Shifting the lanes any further north and away from the blue whales’ hangout would prove difficult if not impossible given the narrow amount of wiggle room between the islands, the channel’s oil rigs, and the mainland. If many scientists could have their druthers, the lanes would be moved completely south of the islands, but that could open new conflicts between ships and other whale species. There’s also the ever-looming presence of the Ventura Navy Base’s 36,000-square-mile offshore test range that can sometimes impact ship access and timing.
T.L. Garrett, who represents 90-plus American carriers as vice president of the Pacific Merchant Shipping Association, said it’s always been his trade group’s objective to minimize or eliminate ship strikes. He said the recent study is “a good encapsulation of where we’re at” but that more research is needed before any new changes can be seriously considered. He pointed to a ship-traffic scheme developed off the coast of Boston that relied on data from 350,000 whale sightings over a 24-year period. The ultimate goal, he said, is to develop a “dynamic management system” that can track whale locations inside and outside the channel in real time.

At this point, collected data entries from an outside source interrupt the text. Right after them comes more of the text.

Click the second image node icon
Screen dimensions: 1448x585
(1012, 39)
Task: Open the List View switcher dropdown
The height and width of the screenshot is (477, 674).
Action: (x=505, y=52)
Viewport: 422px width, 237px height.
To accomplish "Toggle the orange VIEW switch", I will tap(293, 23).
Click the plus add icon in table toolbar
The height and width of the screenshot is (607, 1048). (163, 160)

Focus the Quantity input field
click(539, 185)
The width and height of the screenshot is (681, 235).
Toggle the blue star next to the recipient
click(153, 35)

Garrett lauded NOAA and the Channel Islands National Marine Sanctuary’s ongoing outreach to his industry and their respect of potential economic impacts to shippers when vetting new regulations. Garrett has been similarly complimented by environmentalists for embracing progressive, science-based solutions to problems affecting both sets of stakeholders, a rare collaboration in the often contentious dynamic between scientists and businesspeople.

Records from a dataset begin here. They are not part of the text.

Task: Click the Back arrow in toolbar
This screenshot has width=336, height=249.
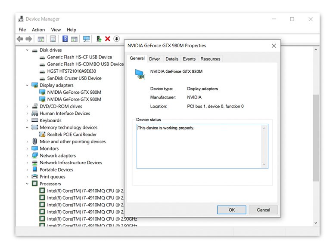Action: pos(20,39)
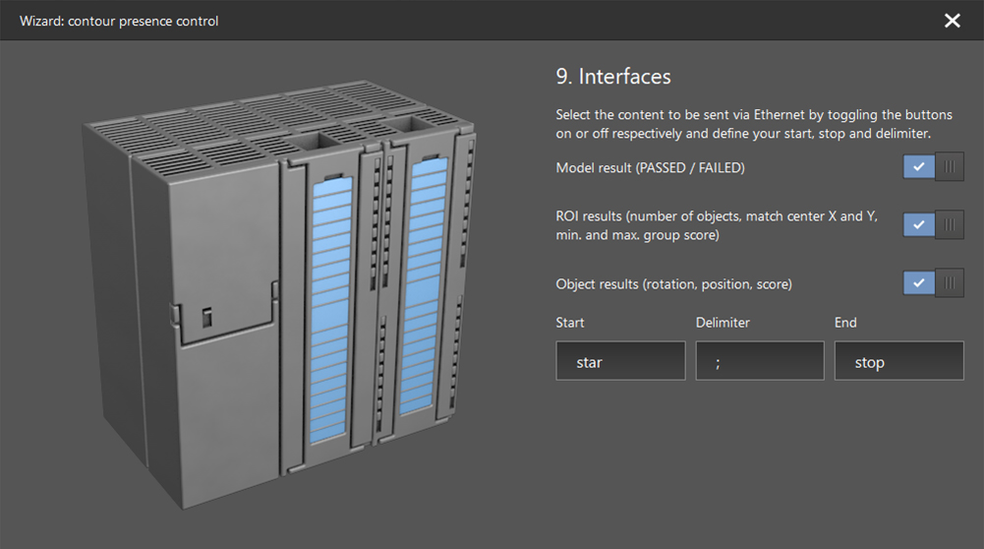This screenshot has width=984, height=549.
Task: Click the checkmark icon on Object results toggle
Action: [x=918, y=283]
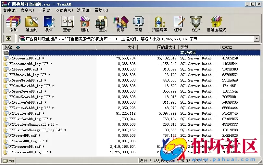Open the 文件 (File) menu

tap(9, 10)
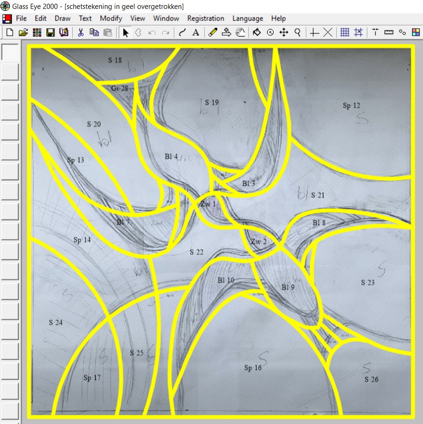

In a fortuitous stroke of good timing, a coalition of government, nonprofit, and environmental groups made a joint announcement on Monday that a trial incentive program has kicked off to slow ships in the channel. Reducing boat speeds from 14-18 knots to 12 knots or less, explained Sean Hastings with the Channel Islands National Marine Sanctuary, will not only better protect whales but also cut back on the massive amounts of pollution tankers spew into the air. The Santa Barbara County Air Pollution Control District has frequently noted that 50 percent of the area’s smog-forming pollution comes from the smokestacks of big ships passing through.
Six global shipping companies have signed onto the program and agreed to slow down in exchange for $2,500 per trip, Hastings said. There’s only enough funding for 16 reimbursements, though the coalition fielded 25 requests to be included in the trial. “It’s a great problem to have,” Hastings said, explaining he’s hopeful more money will become available in the coming months and years. Since 2007, the sanctuary and Coast Guard had asked ship captains to voluntarily ease back on the throttle, but the effort was a dud, Hastings admitted. “This time, we’re putting more carrots on the table.”

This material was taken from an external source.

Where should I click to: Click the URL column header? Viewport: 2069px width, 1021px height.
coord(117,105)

The new push was created after similar incentive programs in SoCal ports saw compliance rates above 90 percent. “It doesn’t always need to be regulation and lawsuits,” said Hastings of the model. Stressing that safe navigation for all channel boaters is at the forefront of his and the sanctuary’s minds, Hastings said the organization’s advisory board will continue to look at how big of an impact last year’s lane shift has had on the blue whales and what additional changes can and should be studied to better protect the air and the animals, even after they swim away. “We might just change the world here in a very small part of the ocean,” he said, “and isn’t that the idea?”